══ The data

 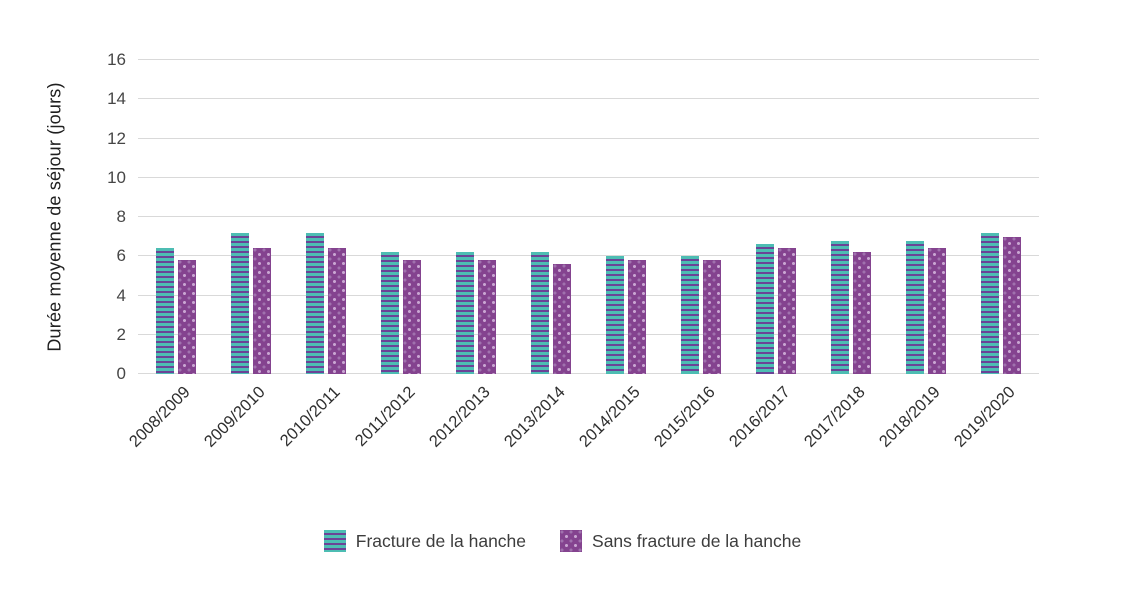 What do you see at coordinates (121, 334) in the screenshot?
I see `y-tick-label: 2` at bounding box center [121, 334].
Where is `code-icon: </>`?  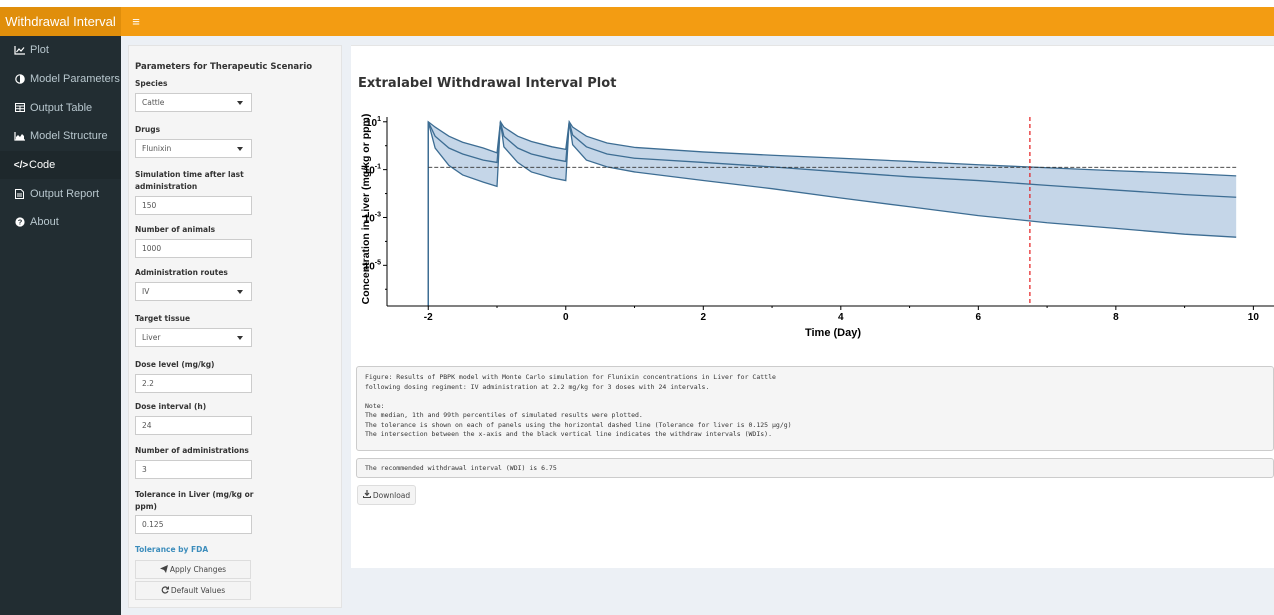
code-icon: </> is located at coordinates (21, 165).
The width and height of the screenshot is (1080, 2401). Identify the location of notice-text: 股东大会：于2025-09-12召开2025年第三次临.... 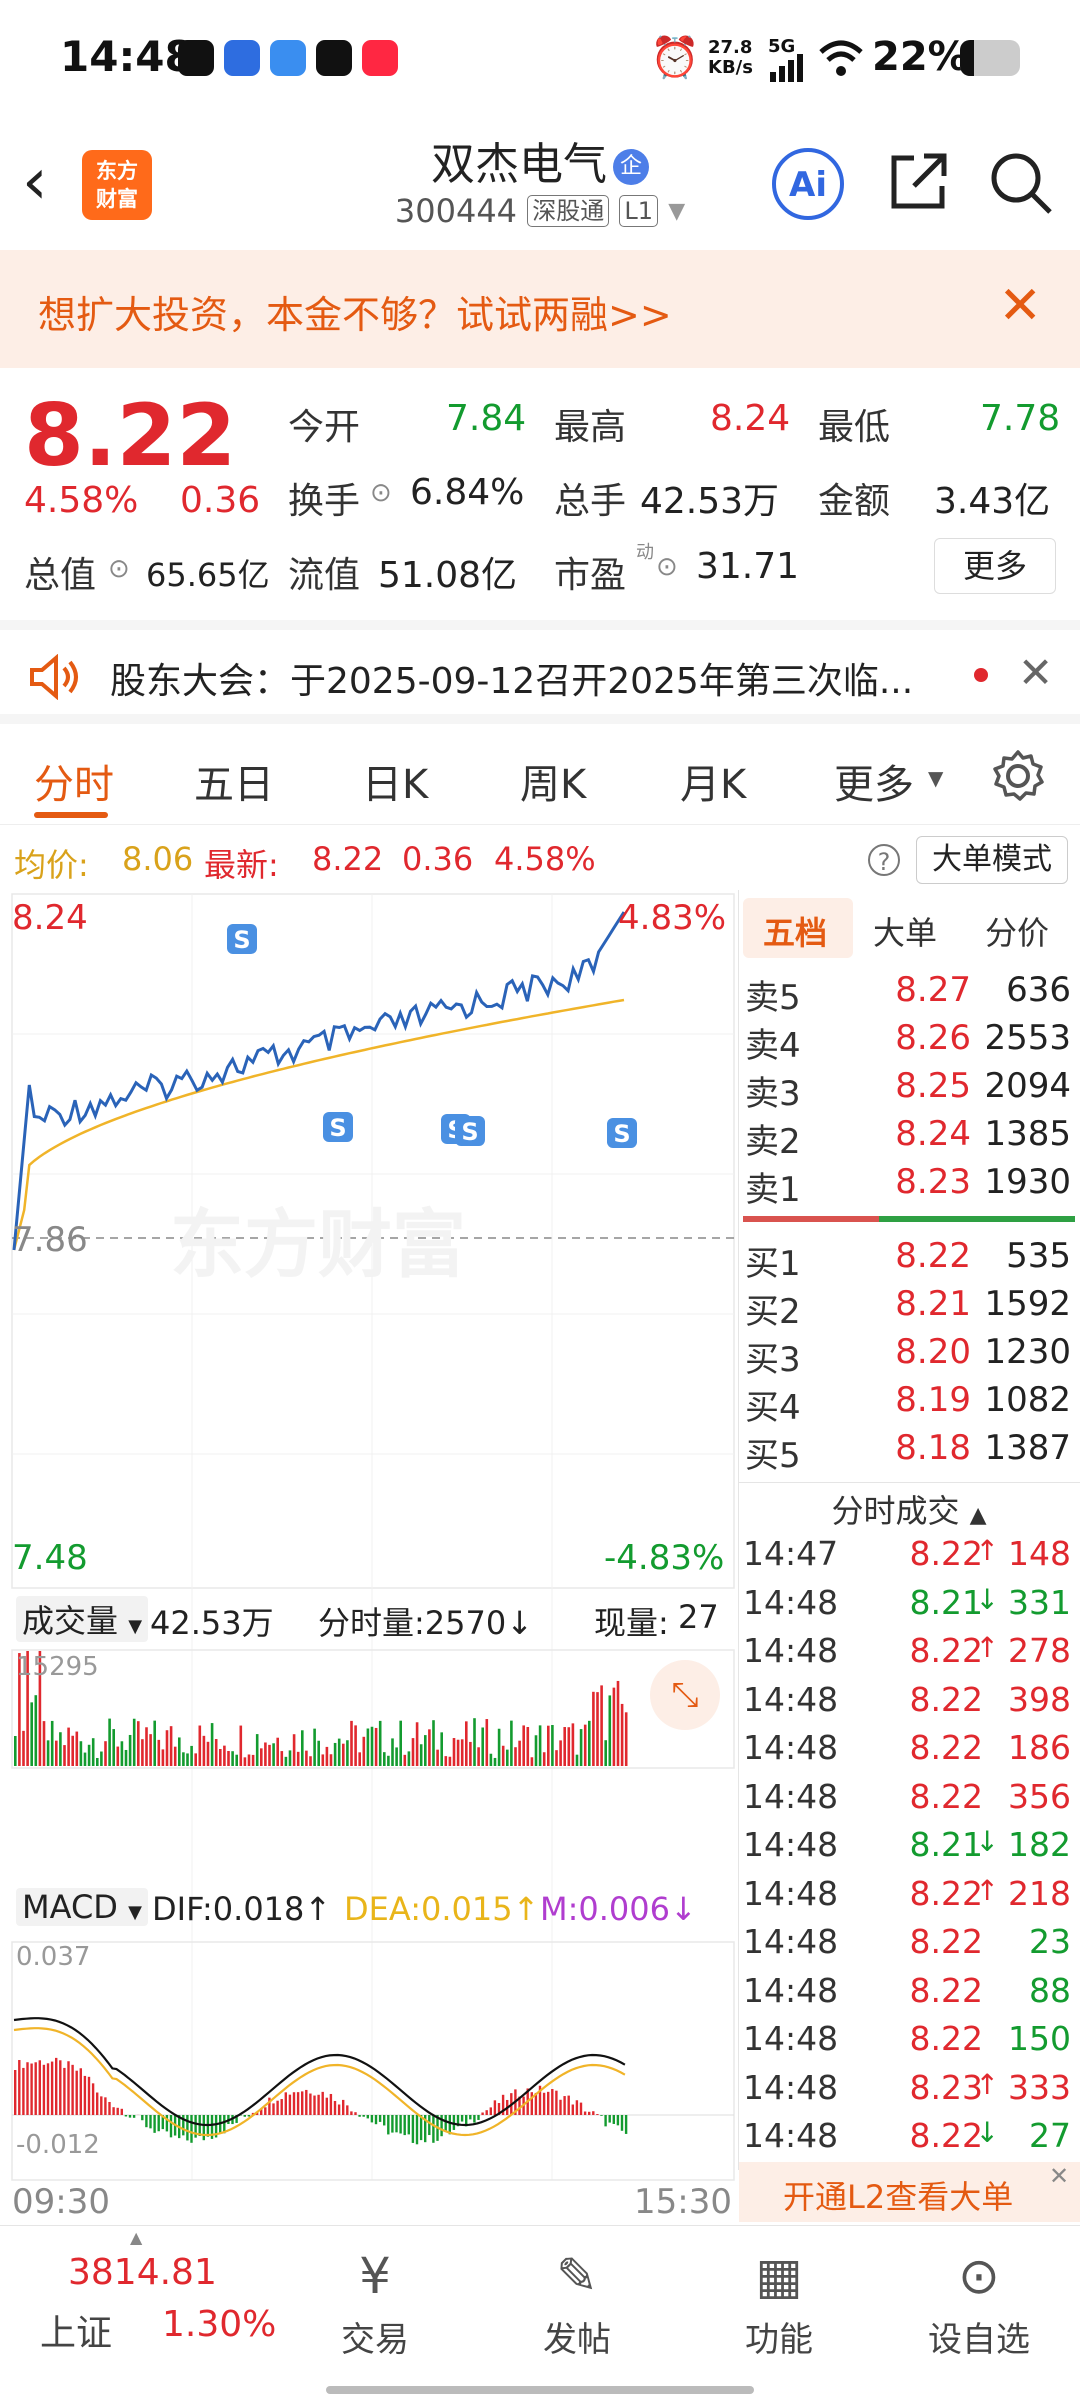
(512, 678).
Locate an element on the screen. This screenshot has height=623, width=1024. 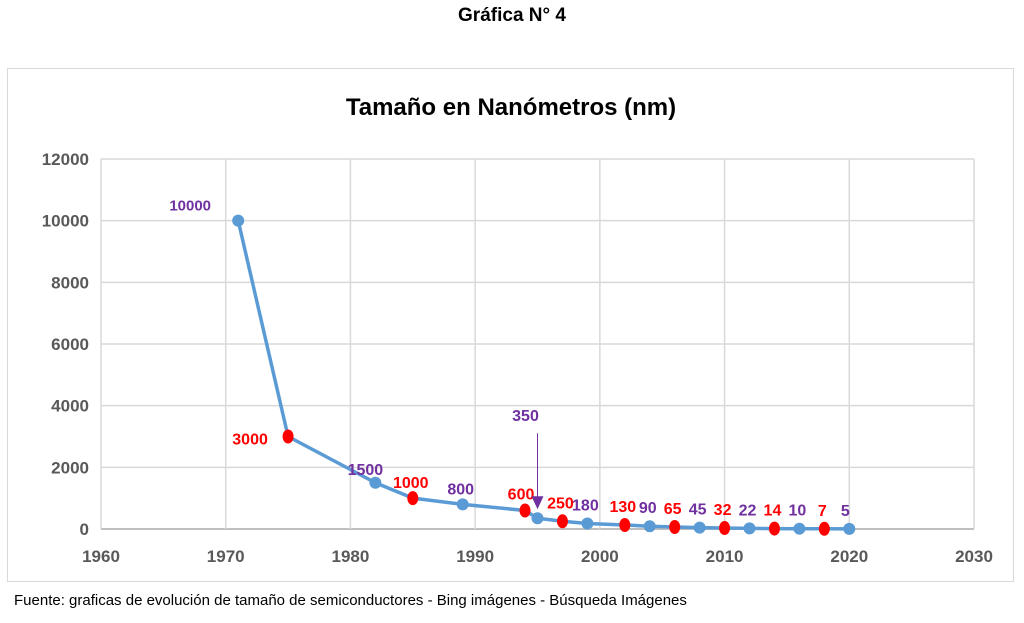
x-tick-label: 2000 is located at coordinates (600, 556).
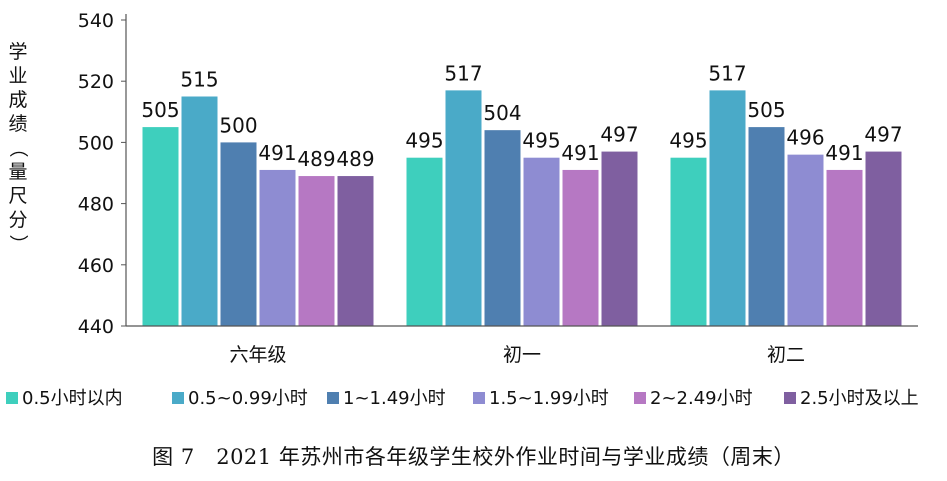 This screenshot has height=481, width=947. I want to click on legend-label: 1.5~1.99小时, so click(549, 398).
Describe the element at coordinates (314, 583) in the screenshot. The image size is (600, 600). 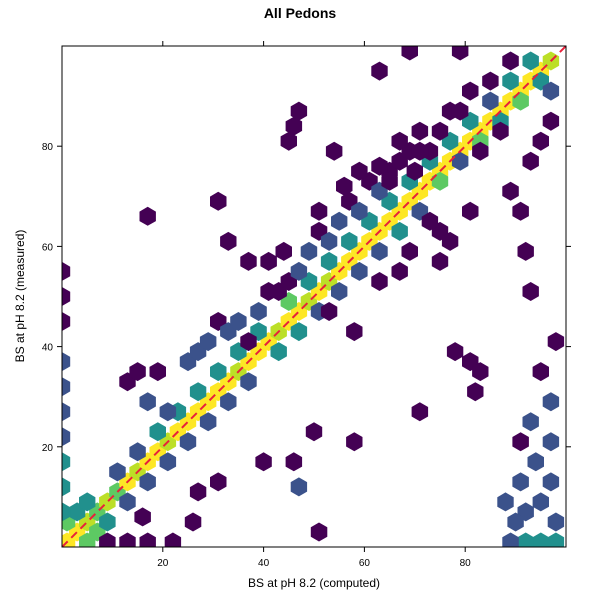
I see `x-axis-label: BS at pH 8.2 (computed)` at that location.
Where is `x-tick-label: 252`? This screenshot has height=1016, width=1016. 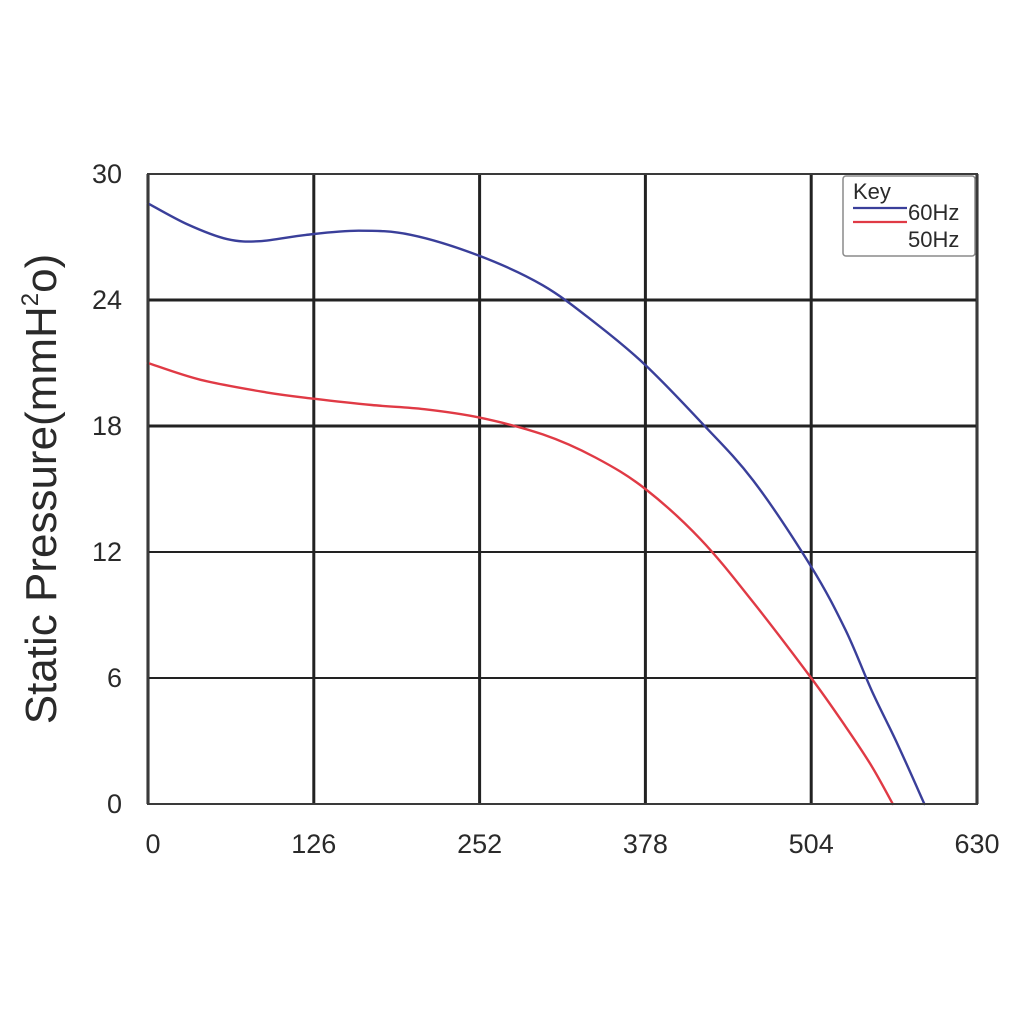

════

= About this task =
Copy all of the data above word for word, but leave out the pictures.

= Answer section =
  What do you see at coordinates (121, 334) in the screenshot?
I see `y-tick-label: 2` at bounding box center [121, 334].
Where is `code-icon: </>`?  
code-icon: </> is located at coordinates (21, 165).
The width and height of the screenshot is (1080, 2401). Identify the location of notice-text: 股东大会：于2025-09-12召开2025年第三次临.... 
(512, 678).
Locate an element on the screen. This screenshot has height=623, width=1024. 
x-tick-label: 2000 is located at coordinates (600, 556).
 This screenshot has height=481, width=947. I want to click on legend-label: 1.5~1.99小时, so click(549, 398).
Describe the element at coordinates (314, 583) in the screenshot. The image size is (600, 600). 
I see `x-axis-label: BS at pH 8.2 (computed)` at that location.
Where is `x-tick-label: 252`? This screenshot has height=1016, width=1016. 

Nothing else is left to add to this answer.